油を塗ることによって一時的に消化力が落ちるため何でも消化に関係のある病気の時はしない方がよいと考えます。発熱時、生理期間中、妊娠3か月目までは消化力は落ちると言われています。
発汗法(スウェダナ):
アビヤンガでやわらかく排出しやすくなった毒素とオイルを汗とともに排出させるトリートメントのことを発汗法(スウェダナ)と言います。
体内の経路(スロータス)を開き、身体の緊張や重さ、冷え、痛みを和らげていきます。ハーブスチーム(パーシュパ・スウェダ)・ハーブボール温熱(ピンダ・スウェダ)、ハーブバス、シャワーなど。
ハーブスチーム(パーシュパ・スウェダ)
自然のエネルギーを重要視するアーユルヴェーダでは、基本的に木製のスチームバスを使用します。体内のスロータスを柔軟にして広げ、細胞の深部まで入り込んだ不純物を排出します。通常はアビヤンガの後に行い、温めることで血行が促進され体内の毒素が排出されやすくなります。
薬草を煮出した蒸気を全身に浴び、スチームバス内を45℃~48℃の温度で設定し、約5~20分蒸していきます。
その際、頭部は温めないように保護します。毛穴と汗腺を開き、塗布したオイルが肌を柔らかくして薬草の有効成分を体内へと浸透させていきます。
ハーブボール温熱(ピンダ・スウェダ)
木綿の布に、生の薬草や乾燥した薬草を入れ持ち手をつけたボール状にして、鍋やフライパンなどで熱を加え、それをオイルを塗った肌に直接押しあてて発汗を促していくもの。

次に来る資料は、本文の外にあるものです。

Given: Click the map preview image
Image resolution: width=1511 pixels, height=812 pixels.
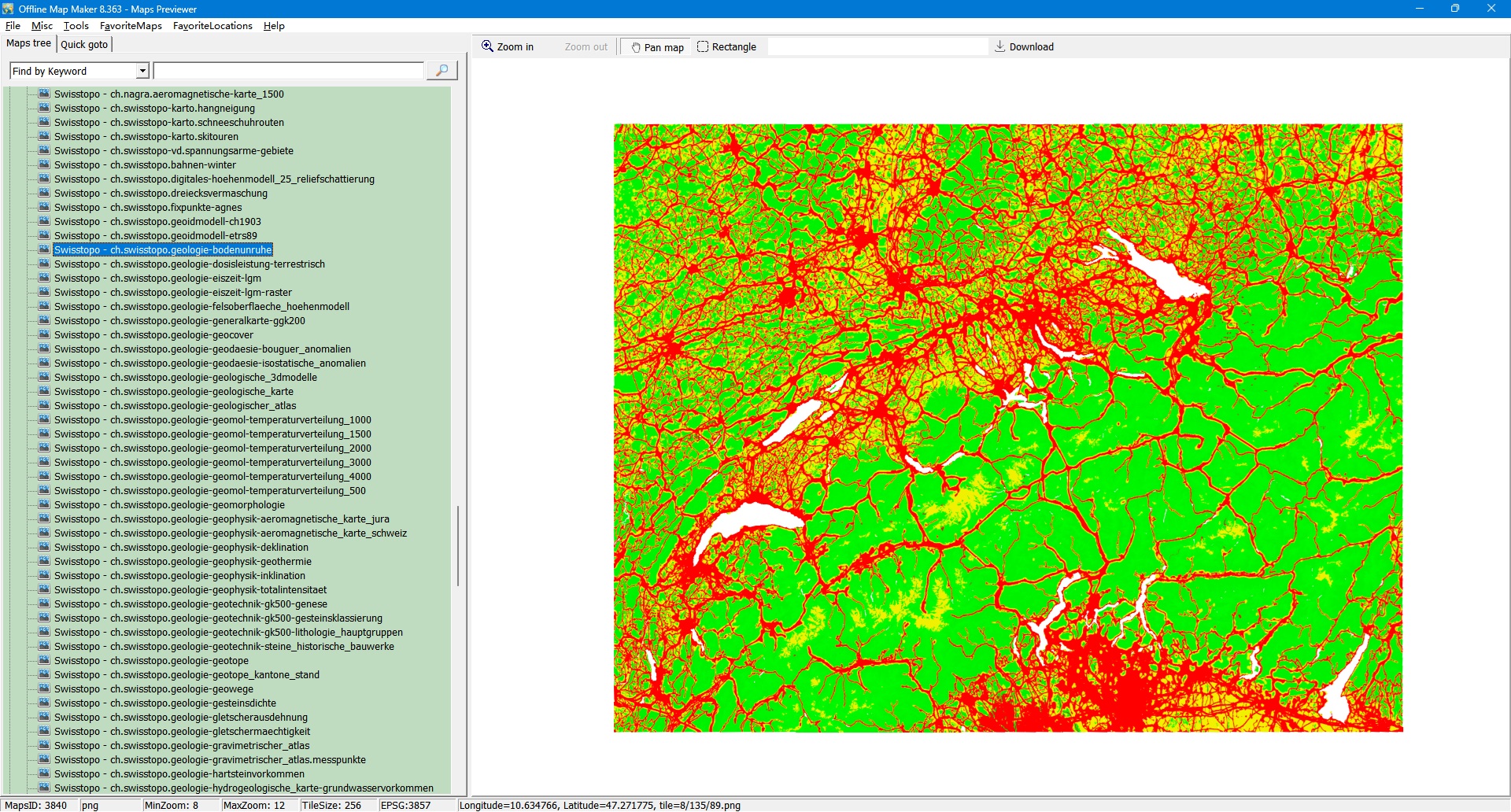Looking at the screenshot, I should pos(1007,427).
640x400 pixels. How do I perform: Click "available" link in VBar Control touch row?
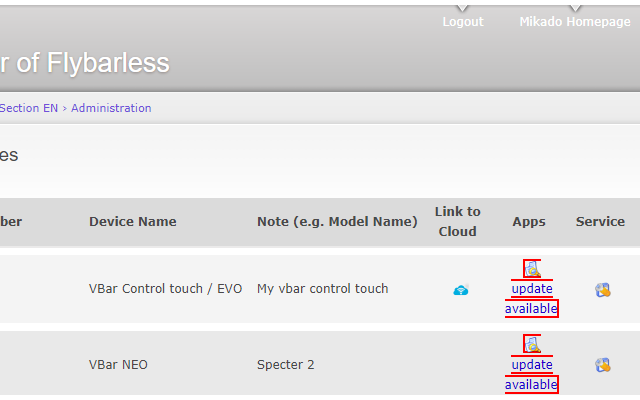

スチームが苦手な方、ピッタが乱れている方の発汗法として、また、打ち身や関節など体の痛む部分に押しあてて痛みを和らげるものとしても使用されます。
ハーブバス
鍋で煮出した薬草を入れたお風呂
発汗法を行う際の注意点
1発汗前には十分な水分を摂る
2毛穴が急激に開くので、皮膚を保護するためにもアビヤンガは必ず行う必要がある
3ハーブスチームやサウナを行った後、温度差によって身体を冷やさないようにバスタオルなどで必ずおおう
4人によっては熱に耐えられない人もいるため、その場合、心臓部分などに濡れたタオルをあてる
5ハーブスチームやサウナが初めてで苦手で抵抗がある人でも徐々に身体が慣れてくる
6ハーブスチームやサウナを行う際、場合によっては頭部を冷やしてあげることもする
7男性は陰嚢の生殖機能に関係してくるため(機能がなくなってしまう恐れがある)濡れタオルなどをあてる
<発汗法に適さない人>
脱水症状、発作、てんかん、妊娠中、生まれたばかりの子供、高血圧、腎臓に異常があるとき(汗を大量に出すため、ナトリウムが出てカリウムの濃度バランスが上がってくるため腎臓に負担がかかり腎臓に関係する器官の負担にもなるため)
※Arunachalのサロンでは遠赤外線サウナを使用しています。